## EXERCISE
Every line of the records that holds the word "dock" should be copied.
:: TASK DATA
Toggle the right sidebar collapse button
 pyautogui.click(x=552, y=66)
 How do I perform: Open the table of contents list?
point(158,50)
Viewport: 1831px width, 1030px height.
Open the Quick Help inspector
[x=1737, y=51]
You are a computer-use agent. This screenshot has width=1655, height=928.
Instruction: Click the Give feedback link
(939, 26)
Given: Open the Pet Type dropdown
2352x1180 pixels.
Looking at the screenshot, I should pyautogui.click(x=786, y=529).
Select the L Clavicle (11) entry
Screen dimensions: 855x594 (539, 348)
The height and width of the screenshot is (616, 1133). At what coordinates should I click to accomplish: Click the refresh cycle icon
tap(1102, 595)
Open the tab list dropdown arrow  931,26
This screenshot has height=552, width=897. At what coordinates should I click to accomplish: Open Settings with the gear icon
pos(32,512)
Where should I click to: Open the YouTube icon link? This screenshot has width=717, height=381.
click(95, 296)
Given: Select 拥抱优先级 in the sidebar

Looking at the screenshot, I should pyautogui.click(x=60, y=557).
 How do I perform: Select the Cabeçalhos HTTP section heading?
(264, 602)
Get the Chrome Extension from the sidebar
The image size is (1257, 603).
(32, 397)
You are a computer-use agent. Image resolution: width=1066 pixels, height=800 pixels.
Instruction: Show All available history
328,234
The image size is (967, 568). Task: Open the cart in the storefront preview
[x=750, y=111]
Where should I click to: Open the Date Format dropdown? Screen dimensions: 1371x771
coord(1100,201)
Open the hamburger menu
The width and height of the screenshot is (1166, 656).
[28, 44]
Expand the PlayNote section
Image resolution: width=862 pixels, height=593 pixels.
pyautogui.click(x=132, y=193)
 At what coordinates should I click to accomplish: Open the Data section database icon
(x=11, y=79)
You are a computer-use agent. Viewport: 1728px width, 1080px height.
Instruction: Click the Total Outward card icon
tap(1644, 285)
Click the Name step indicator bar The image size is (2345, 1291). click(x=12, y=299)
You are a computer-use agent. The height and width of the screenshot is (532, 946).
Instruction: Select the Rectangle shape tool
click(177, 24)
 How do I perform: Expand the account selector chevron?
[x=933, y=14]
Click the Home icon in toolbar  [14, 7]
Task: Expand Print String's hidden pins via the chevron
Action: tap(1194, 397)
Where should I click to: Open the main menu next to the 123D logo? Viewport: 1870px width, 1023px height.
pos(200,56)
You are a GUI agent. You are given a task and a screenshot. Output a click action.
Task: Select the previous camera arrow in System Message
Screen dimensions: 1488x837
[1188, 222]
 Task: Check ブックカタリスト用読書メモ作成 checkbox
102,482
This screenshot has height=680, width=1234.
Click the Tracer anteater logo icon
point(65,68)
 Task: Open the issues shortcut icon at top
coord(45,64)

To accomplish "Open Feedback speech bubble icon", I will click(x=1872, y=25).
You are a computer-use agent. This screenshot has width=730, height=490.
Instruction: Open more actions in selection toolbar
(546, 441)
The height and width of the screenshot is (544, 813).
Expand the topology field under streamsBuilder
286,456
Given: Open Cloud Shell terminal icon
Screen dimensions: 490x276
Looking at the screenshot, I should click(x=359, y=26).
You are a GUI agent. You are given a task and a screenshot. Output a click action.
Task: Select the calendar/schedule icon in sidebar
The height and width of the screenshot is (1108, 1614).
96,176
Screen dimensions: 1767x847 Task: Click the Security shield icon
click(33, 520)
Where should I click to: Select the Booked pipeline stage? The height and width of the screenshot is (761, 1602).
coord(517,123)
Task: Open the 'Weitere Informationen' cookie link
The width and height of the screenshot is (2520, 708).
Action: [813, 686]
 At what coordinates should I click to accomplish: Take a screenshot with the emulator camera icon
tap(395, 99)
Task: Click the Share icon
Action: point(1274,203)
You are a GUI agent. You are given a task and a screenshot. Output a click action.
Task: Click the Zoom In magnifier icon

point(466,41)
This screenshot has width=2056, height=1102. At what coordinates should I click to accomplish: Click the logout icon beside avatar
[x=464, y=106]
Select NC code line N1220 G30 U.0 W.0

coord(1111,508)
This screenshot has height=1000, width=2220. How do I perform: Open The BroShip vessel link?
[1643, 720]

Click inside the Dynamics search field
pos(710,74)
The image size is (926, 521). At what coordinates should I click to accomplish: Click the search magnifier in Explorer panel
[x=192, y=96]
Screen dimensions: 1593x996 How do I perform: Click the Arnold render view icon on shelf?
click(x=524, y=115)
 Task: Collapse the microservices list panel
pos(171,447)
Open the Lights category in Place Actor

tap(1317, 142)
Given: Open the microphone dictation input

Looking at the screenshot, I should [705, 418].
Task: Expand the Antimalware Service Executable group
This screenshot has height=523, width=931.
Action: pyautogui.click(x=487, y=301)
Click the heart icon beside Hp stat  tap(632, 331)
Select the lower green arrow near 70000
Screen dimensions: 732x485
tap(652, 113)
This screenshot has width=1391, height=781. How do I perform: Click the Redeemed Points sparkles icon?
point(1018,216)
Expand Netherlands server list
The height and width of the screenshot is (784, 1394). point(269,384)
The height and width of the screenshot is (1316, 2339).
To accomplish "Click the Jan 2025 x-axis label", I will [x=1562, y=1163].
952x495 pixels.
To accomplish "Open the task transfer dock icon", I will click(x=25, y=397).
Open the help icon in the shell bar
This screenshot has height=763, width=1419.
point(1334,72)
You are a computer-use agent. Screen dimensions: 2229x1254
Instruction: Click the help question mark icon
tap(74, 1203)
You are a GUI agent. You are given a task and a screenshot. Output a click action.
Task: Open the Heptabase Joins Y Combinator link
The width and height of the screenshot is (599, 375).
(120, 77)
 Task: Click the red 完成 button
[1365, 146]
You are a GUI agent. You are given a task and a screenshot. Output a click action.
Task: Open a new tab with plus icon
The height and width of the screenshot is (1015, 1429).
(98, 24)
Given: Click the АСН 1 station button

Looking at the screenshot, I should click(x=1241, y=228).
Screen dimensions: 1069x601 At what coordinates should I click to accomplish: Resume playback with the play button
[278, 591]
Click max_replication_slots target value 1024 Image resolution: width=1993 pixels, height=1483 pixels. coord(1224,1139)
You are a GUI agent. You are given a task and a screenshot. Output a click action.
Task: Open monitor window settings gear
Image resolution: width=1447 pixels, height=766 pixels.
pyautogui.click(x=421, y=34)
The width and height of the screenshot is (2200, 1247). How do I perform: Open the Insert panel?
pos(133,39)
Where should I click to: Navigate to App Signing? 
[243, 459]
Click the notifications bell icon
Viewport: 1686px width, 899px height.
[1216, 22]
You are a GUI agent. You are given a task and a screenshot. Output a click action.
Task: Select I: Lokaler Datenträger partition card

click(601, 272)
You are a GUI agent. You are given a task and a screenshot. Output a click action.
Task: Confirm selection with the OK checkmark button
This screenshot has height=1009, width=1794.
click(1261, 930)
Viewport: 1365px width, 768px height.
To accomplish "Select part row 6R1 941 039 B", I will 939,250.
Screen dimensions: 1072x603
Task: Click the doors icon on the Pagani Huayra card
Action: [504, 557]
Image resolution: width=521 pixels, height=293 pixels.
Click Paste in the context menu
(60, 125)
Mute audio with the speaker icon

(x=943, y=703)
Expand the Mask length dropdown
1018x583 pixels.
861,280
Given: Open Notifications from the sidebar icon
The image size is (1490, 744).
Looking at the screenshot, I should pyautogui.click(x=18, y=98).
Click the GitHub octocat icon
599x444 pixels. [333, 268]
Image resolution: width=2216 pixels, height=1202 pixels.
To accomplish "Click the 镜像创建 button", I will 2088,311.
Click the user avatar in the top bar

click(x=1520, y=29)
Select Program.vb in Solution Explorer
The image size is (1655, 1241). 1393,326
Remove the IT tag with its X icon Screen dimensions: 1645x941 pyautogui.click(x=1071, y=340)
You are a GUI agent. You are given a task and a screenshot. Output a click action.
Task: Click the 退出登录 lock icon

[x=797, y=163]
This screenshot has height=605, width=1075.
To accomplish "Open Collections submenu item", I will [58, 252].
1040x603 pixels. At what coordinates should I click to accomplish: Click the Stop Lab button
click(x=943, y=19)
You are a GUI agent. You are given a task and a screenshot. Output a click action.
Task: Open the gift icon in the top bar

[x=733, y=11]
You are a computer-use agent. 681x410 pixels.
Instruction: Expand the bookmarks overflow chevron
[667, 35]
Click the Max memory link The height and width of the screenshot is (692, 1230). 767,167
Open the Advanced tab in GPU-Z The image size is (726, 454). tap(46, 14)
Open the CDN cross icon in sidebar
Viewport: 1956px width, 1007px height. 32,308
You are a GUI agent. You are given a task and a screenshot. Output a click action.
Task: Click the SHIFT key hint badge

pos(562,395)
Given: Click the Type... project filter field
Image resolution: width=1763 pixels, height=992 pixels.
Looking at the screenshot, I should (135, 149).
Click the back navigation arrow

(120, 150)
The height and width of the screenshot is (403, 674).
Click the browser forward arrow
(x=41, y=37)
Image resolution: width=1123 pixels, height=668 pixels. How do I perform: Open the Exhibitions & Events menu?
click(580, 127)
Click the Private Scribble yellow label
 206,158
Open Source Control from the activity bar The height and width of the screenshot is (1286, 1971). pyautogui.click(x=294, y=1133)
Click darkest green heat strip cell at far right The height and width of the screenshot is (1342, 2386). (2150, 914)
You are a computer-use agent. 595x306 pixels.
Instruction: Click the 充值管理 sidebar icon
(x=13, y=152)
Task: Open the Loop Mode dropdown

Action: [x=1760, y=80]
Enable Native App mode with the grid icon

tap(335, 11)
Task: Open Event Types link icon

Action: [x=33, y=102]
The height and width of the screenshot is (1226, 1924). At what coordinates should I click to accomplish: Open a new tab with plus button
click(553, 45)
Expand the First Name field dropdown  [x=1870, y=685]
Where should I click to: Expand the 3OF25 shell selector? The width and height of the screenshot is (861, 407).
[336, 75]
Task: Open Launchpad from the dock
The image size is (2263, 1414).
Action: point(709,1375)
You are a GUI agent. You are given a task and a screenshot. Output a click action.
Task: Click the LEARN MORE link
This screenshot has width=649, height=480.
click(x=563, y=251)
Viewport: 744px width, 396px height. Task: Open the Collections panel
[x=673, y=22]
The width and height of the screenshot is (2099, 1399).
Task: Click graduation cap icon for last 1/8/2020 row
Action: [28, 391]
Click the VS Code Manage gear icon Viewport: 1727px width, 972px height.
::::
## EXPECTED OUTPUT
To accomplish "Open the task transfer dock icon", I will click(x=25, y=397).
Task: Open Launchpad from the dock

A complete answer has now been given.